Jo 23Of course I could never relate to the following (!), but I wonder if you are the sort of person who often tends to be just that little bit harder on yourself than God would ever consider being. Where God would choose to treat you with grace and kindness, you instead choose to drive yourself on and to berate yourself that you have not done enough or been perfect enough. You may even find it difficult to admit you are only human, after all, and not superwoman—or superman!

Yep, somehow that sounds all too familiar to me—at least at times. There are so many things I may want to do and can do. And so many things I may need to do that are merely part of life. Yet, unless I listen to God, learn to trust God’s guidance and rely on God’s enabling, I can easily run myself ragged.

Recently, I read again the very long Psalm 78, where the psalmist challenges God’s people to look back in their history and see how many times God rescued them and had mercy on them, yet how many times they chose to go their own way. As I read, I began to apply it to my own life—to remember the numerous difficult patches God has brought me through, to recall all the wonderful gifts God has given me along the way in the form of special people or amazing experiences or achievements beyond anything I ever expected. And as I did, I sensed things somehow falling into place deep in my spirit and heard God’s calming voice, reassuring me, as Julian of Norwich once wrote, that ‘all shall be well and all manner of thing shall be well’.

In Psalm 78, we read how God’s people at one stage did not keep God’s covenant and refused to live by his law. They forgot what he had done, the wonders he had shown them’ (10-11). Further on in their history, they apparently ‘did not believe in God or trust in his deliverance’ (22).
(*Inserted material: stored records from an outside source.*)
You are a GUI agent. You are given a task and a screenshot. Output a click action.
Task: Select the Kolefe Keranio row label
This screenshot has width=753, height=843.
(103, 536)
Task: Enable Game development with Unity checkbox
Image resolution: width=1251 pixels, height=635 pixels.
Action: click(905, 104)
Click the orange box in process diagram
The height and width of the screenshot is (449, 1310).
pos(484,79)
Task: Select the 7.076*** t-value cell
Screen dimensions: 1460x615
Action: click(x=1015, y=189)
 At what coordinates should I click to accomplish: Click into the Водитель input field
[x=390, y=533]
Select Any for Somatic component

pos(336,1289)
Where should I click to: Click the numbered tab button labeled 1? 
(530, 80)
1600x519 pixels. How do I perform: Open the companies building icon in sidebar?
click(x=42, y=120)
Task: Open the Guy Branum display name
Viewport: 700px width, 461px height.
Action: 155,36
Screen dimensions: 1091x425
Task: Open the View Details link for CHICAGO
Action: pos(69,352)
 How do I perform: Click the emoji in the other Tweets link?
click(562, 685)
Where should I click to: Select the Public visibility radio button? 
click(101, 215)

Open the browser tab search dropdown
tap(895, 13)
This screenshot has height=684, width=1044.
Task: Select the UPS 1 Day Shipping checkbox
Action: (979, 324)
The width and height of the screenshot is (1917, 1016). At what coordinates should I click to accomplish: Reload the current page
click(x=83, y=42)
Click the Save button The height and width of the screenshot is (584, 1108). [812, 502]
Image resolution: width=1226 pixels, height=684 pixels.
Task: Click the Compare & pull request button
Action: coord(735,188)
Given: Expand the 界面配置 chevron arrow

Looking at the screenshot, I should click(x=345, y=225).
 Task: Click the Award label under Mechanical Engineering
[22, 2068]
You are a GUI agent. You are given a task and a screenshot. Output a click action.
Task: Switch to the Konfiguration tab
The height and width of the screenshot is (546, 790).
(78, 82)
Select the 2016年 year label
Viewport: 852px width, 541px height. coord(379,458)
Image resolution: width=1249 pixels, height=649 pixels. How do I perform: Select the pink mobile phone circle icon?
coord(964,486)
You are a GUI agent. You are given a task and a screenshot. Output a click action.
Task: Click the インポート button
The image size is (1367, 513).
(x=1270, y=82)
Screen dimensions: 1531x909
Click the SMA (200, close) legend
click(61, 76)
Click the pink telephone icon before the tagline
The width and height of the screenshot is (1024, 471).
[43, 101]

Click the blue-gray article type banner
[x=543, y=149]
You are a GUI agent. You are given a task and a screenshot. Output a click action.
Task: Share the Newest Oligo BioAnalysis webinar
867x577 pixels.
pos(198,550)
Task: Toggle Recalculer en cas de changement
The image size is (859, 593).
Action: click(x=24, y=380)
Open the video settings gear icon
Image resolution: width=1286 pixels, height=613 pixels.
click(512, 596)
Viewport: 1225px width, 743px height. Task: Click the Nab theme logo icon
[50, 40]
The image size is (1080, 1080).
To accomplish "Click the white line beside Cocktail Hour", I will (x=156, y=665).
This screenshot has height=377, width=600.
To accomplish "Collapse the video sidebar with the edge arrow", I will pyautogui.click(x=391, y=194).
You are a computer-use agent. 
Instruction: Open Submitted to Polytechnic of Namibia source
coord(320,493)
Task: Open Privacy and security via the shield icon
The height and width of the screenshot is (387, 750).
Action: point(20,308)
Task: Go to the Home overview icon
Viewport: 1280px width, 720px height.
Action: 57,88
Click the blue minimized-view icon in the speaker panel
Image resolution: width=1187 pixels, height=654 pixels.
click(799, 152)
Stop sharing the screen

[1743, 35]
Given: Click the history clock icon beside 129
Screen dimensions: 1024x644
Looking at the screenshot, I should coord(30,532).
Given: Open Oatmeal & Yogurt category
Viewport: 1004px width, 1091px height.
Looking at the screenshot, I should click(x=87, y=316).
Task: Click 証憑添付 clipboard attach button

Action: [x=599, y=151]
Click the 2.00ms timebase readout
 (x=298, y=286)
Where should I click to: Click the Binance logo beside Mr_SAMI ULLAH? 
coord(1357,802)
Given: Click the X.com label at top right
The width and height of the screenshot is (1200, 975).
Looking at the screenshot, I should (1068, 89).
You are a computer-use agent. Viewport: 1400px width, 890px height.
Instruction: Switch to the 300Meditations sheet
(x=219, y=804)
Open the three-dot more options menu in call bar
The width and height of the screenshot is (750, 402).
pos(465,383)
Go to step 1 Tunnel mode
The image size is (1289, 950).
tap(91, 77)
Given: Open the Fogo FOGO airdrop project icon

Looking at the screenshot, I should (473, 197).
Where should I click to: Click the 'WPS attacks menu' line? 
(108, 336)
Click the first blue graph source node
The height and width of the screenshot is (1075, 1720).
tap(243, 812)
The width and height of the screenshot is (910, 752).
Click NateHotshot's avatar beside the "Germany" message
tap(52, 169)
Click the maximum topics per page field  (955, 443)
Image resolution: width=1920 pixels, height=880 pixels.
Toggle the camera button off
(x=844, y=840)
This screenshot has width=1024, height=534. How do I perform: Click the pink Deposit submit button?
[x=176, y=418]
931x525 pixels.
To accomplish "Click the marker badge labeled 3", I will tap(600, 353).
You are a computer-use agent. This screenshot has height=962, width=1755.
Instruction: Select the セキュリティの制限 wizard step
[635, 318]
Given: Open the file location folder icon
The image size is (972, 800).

Things seem to look up at another later stage, however:

They remembered that God was their Rock, that God Most High was their Redeemer. (35)

Yet sadly, we find a big let-down once again in the very next two verses:

But then they would flatter him with their mouths, lying to him with them tongues; their hearts were not loyal to him, they were not faithful to his covenant. (36-37)

Wow! Am I like that at times, I had to ask myself? Hmm.

What a relief then to come to the two following verses, right in the middle of the psalm:

Yet he was merciful, he forgave their iniquities and did not destroy them. Time after time he restrained his anger and did not stir up his full wrath. He remembered that they were but flesh, a passing breeze that does not return. (38-39)

How much we need to remember, like God’s people way back then, that God is our Rock and our Redeemer—that we, who are like that momentary, passing breeze, need to rely so much on God’s strength and love and mercy and forgiveness and grace! Then, and only then, will we be at rest deep down, living out of that place of peace each day.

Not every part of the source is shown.